At the same time engineers need to move to using C++ and Java. They make it much easier to re use code and you can code faster? The only people that do not want to move off of C seem to be the older guys who say that C is faster and better to use?

6/5/2008 4:53 AM EDT

1. For the most parallel programming model you can think about the Informational Individual, as the final frontier in the software thinking!! For beginning http://gheorghematei.blogspot.com

2. "A class is a new data type." OK! But in the future we will solve problems without "new data types"!!!!!!!!!!!!!! I'm working to a new programming paradigm in software and ... without classes!!!!
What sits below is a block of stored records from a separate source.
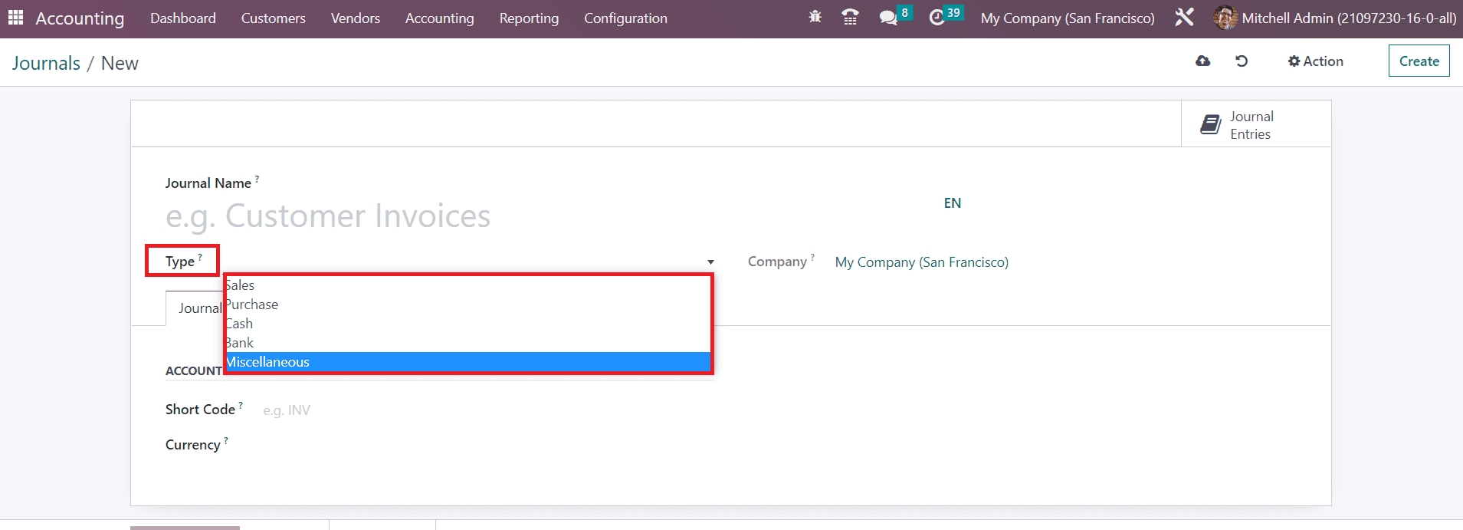This screenshot has width=1463, height=530.
Task: Open the apps grid menu icon
Action: [15, 18]
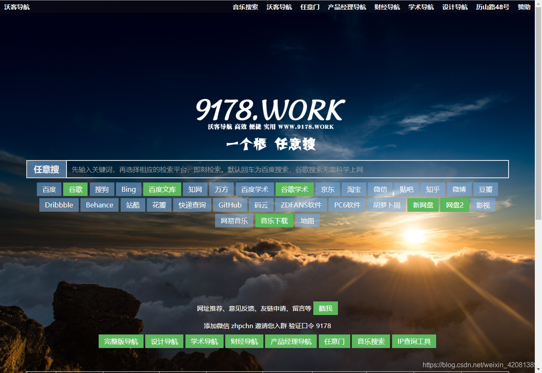This screenshot has height=373, width=542.
Task: Click the 地图 search button
Action: click(307, 221)
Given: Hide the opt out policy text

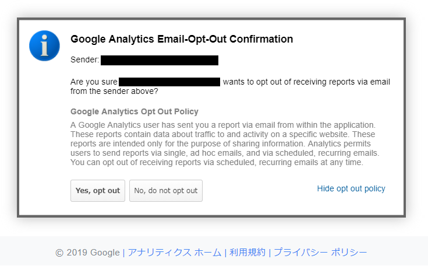Looking at the screenshot, I should coord(351,188).
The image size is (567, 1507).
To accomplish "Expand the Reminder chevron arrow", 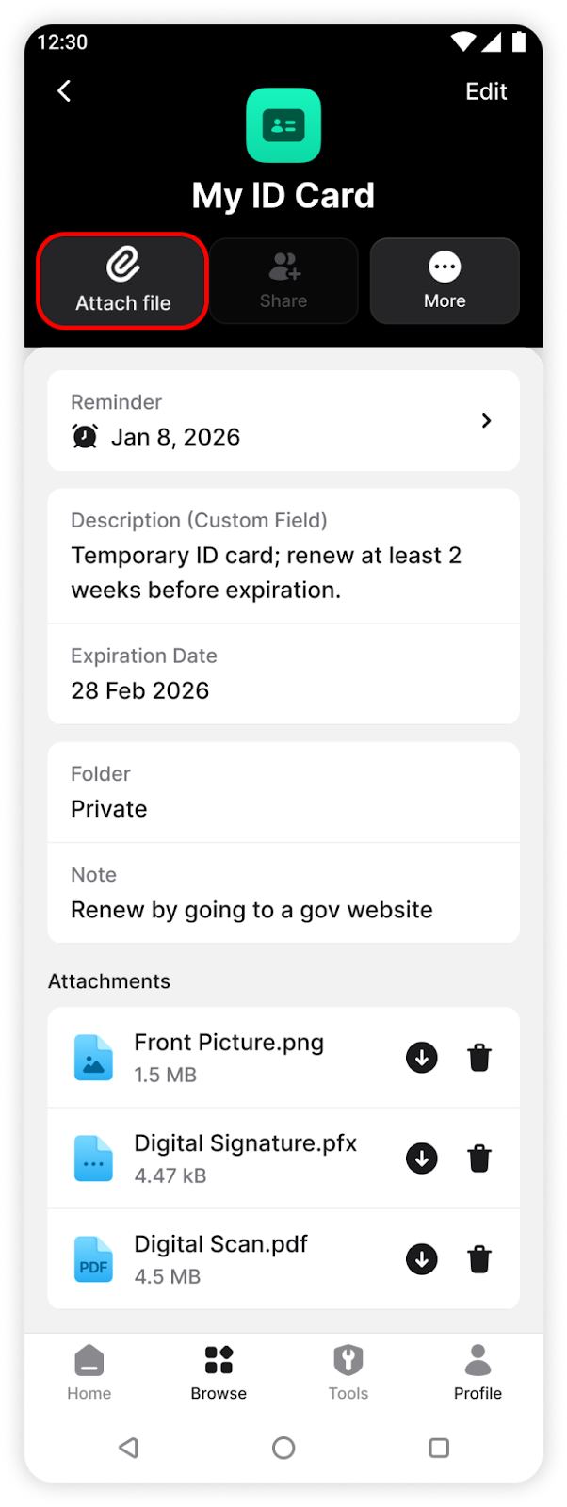I will pos(486,421).
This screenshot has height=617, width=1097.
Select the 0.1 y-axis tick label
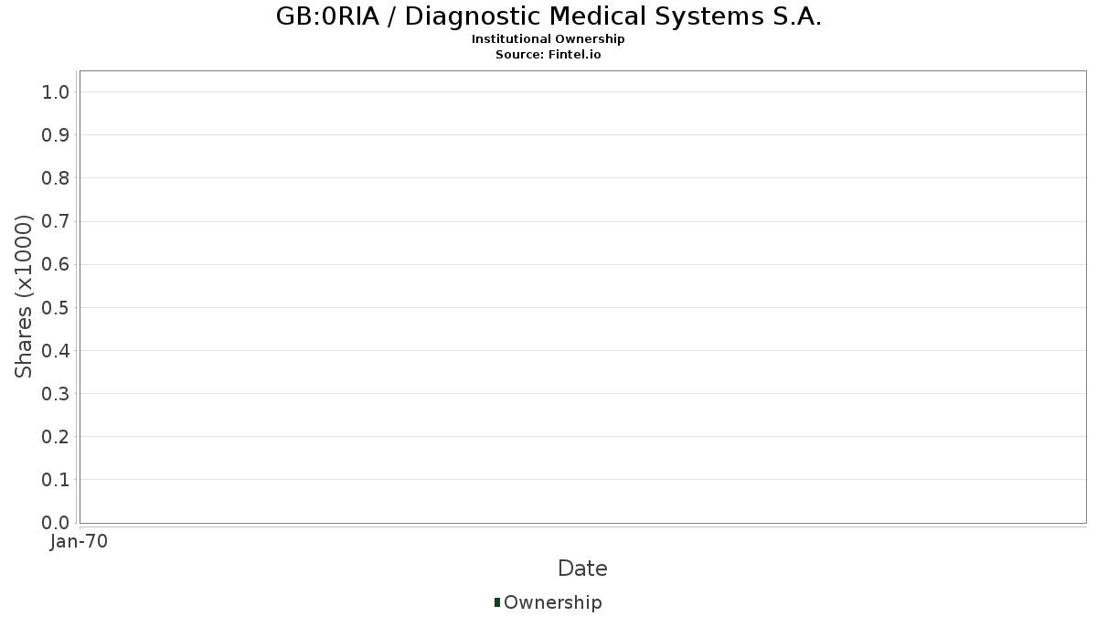pyautogui.click(x=56, y=480)
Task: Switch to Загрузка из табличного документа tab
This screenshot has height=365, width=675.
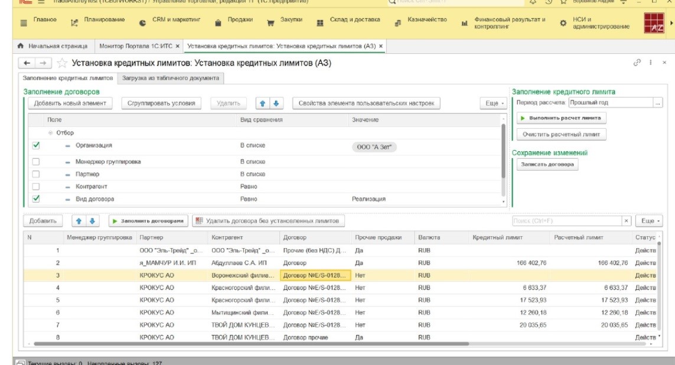Action: click(x=170, y=78)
3. The multi-core is not the solution. We are thinking as in the current model of programming. Here is the mistake. For the future we will work on a new software model -- the Informational Individual! The processor will build on a structure and functionality of Informational Individual not a C++ language. Now we are thinking as in 1970. Now the problems are in the kind of thinking in software. Here is the barrier.

6/9/2008 1:27 AM EDT

During my time in the consumer electronics world, schedules really came in two flavors-- ones ending with new products ready for sale in time for "Dad's and Grads" (May-June) and ones ending with new products ready for sale in time for "The Holidays" (Nov-Dec).

Into this mix you then threw "CES" (possibly "CeBIT" for good measure a couple months later), which invariably added a new milestone... Some sort of one-off demo device for the tradeshow booth that looked and worked just like the one that wouldn't be ready for production for another three months. No problemo. You'd be amazed what I can build out of hot-glue 24 hours before my flight leaves.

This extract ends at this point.